In this study, a child was admitted to the pediatric ward of Amir Hospital in Tehran due to palpable petechiae with a “socks and gloves” distribution as well as similar perioral involvement. At the first glance, the skin lesions resembled the petechiae in Henoch-Shonlein purpura, but not all the manifestations of the patient were in line with the criteria published in 2010 by EULAR, PINTO, and PRES, in which HSP diagnosis is defined by the presence of nonthrombocytopenic palpable purpura with at least one of the following: diffuse abdominal pain, vasculitis or proliferative glomerulonephritis with IgA deposition on the skin or renal biopsy specimens, arthritis or arthralgia, or renal involvement with hematuria or proteinuria [8]. The patient only showed palpable purpura without the accompanying criteria mentioned above. Furthermore, his lab tests did not show any fecal occult blood, hematuria, and proteinuria. HSP was, therefore, excluded from our differential diagnosis list. Considering the distribution pattern of the skin lesions, papular purpuric gloves and socks syndrome (PPGSS) was suggested, but its cause and management were yet to be investigated. In those patients without any prior health issues, the symptoms of PPGSS are generally mild and self-limited, usually resolved in 1 to 2 weeks [9, 10]. The same condition applied to the patient in this study.
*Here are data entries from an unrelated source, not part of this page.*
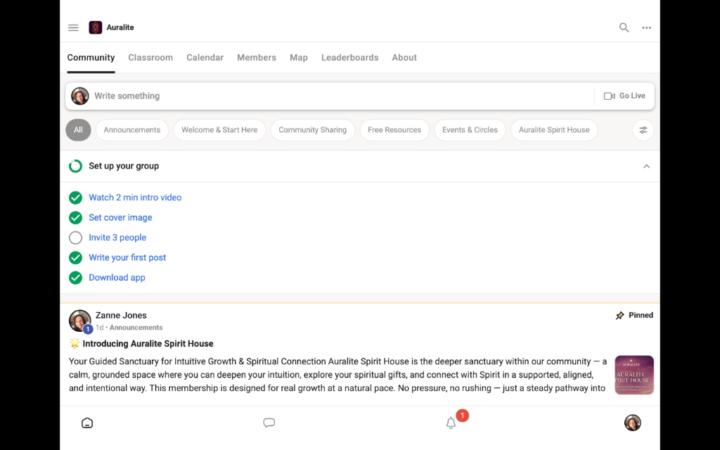The width and height of the screenshot is (720, 450).
Task: Switch to the Classroom tab
Action: point(150,58)
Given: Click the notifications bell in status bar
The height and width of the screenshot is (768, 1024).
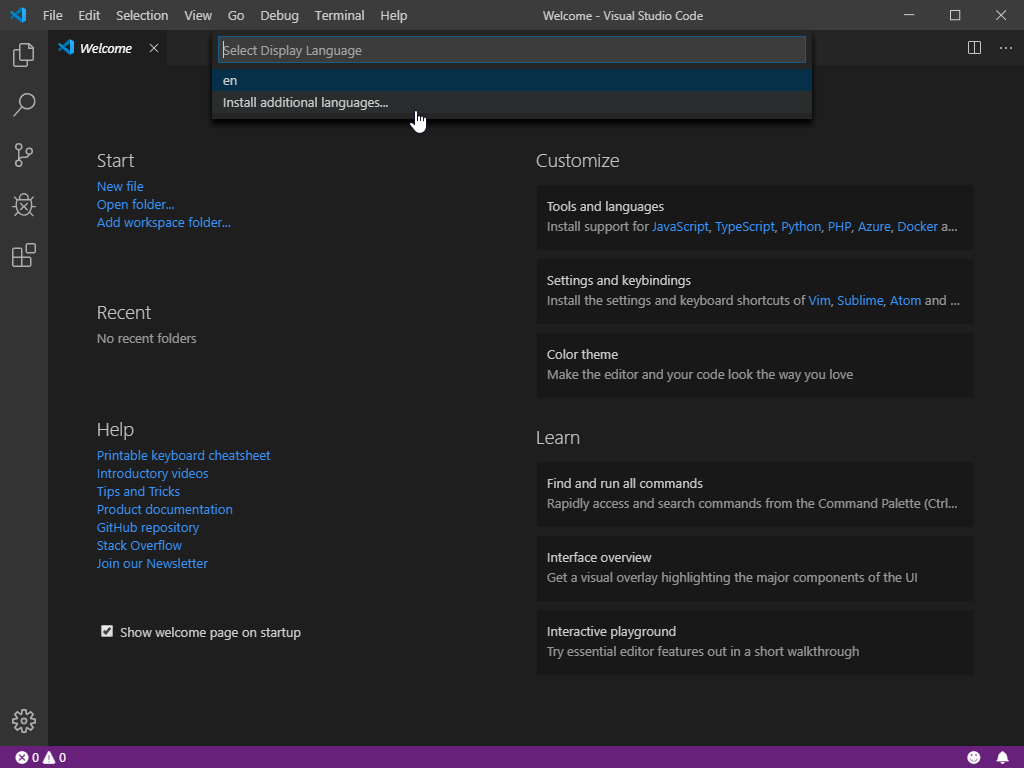Looking at the screenshot, I should point(1003,757).
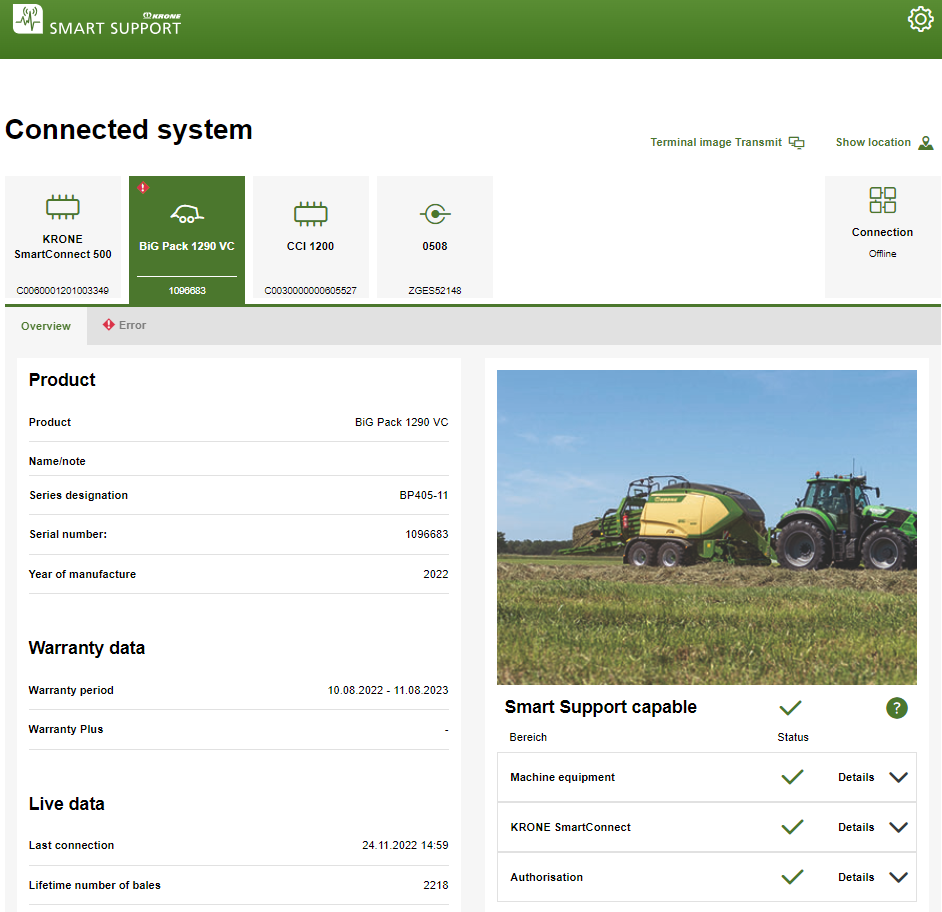The width and height of the screenshot is (942, 912).
Task: Expand the Authorisation details chevron
Action: point(898,877)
Upon the literature review, case reports of patients with the same pattern of petechial rash distribution with different viral etiologies, particularly parvovirus B19, were found [9]. Therefore, various viral infections were evaluated by different appropriate and available serological and PCR methods, the results of which were all negative. Despite the rare reports of PPGSS with influenza [9], EBV [11], and COVID-19, PCR and serological tests were performed for these infections as well. The results of these tests were also negative.
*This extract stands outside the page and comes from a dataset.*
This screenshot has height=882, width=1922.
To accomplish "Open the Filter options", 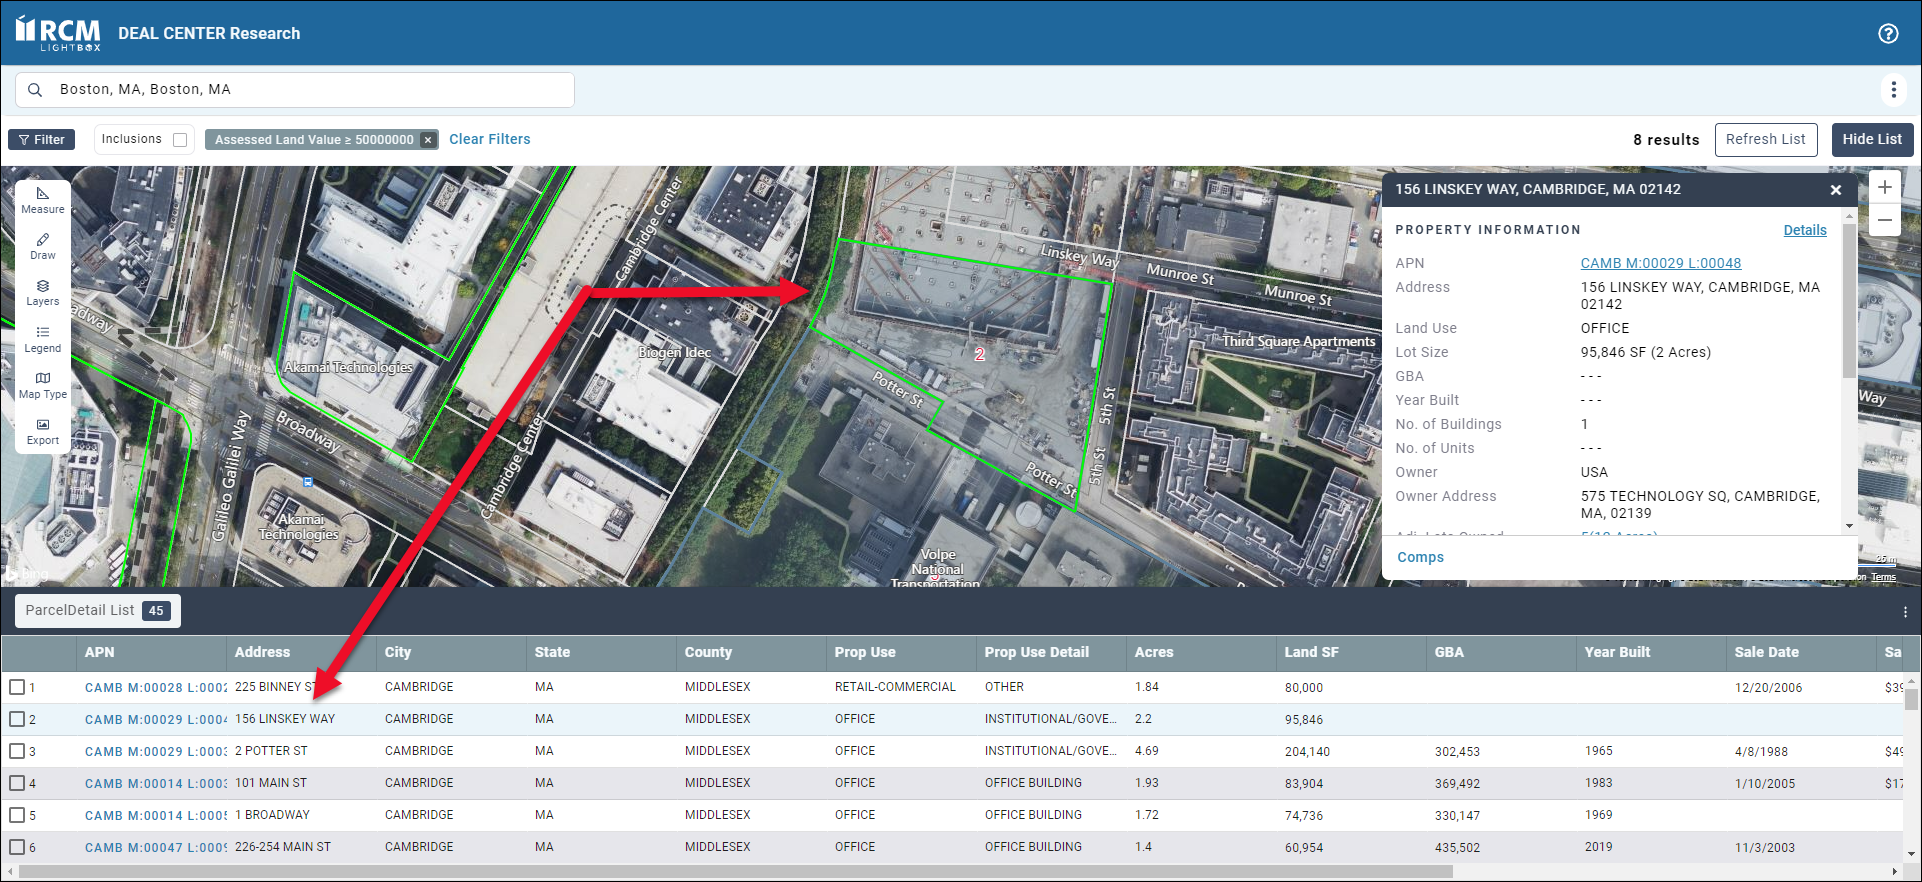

The possibility of cutaneous vasculitis associated with systemic vasculitic syndromes with various predilections for small, medium, and large vessel involvements were also taken into consideration. However, the lab test results were all negative. In addition, the increased serum level of ASO was attributed to the patient’s perioral impetigo.

Following the patient’s mother’s remark concerning the patient’s direct, constant contact with a parrot and in light of the fact that his clinical signs and symptoms were similar to those of psittacosis, we started empirical therapy while waiting for the lab results. Soon after the treatment, the fever and cough subsided, the skin lesions were faded gradually, and CRP declined to normal levels. The improvements in the patient’s condition were subsequently and logically attributed to the treatment.
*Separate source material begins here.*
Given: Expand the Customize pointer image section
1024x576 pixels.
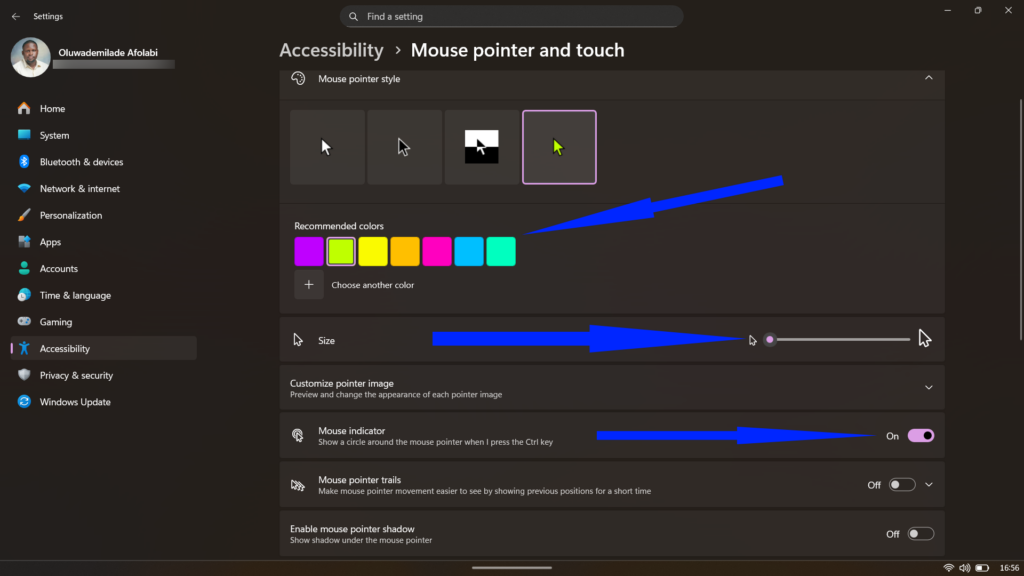Looking at the screenshot, I should tap(928, 387).
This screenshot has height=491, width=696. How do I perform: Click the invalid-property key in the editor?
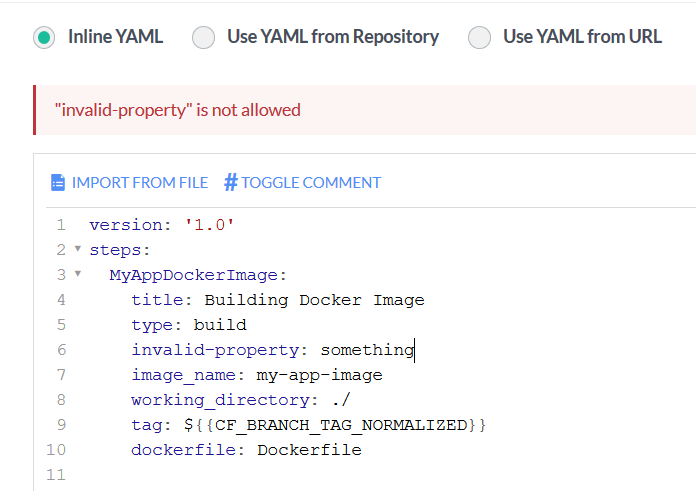coord(220,350)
It is noteworthy that due to the shortness of the diagnostic tools, including mNGS, in our country, our diagnosis was predominantly based on the clinical presentations as well as an appropriate response to the empirical therapy.

In conclusion, the current study indicates that the PPGSS presentation of petechial rashes in children may not be solely confined to viral infections. Further studies are required to confirm such skin presentations in this disease.

Consent for Publication: Written informed consent was obtained from the patient’s parents for publication of this case report and any accompanying images.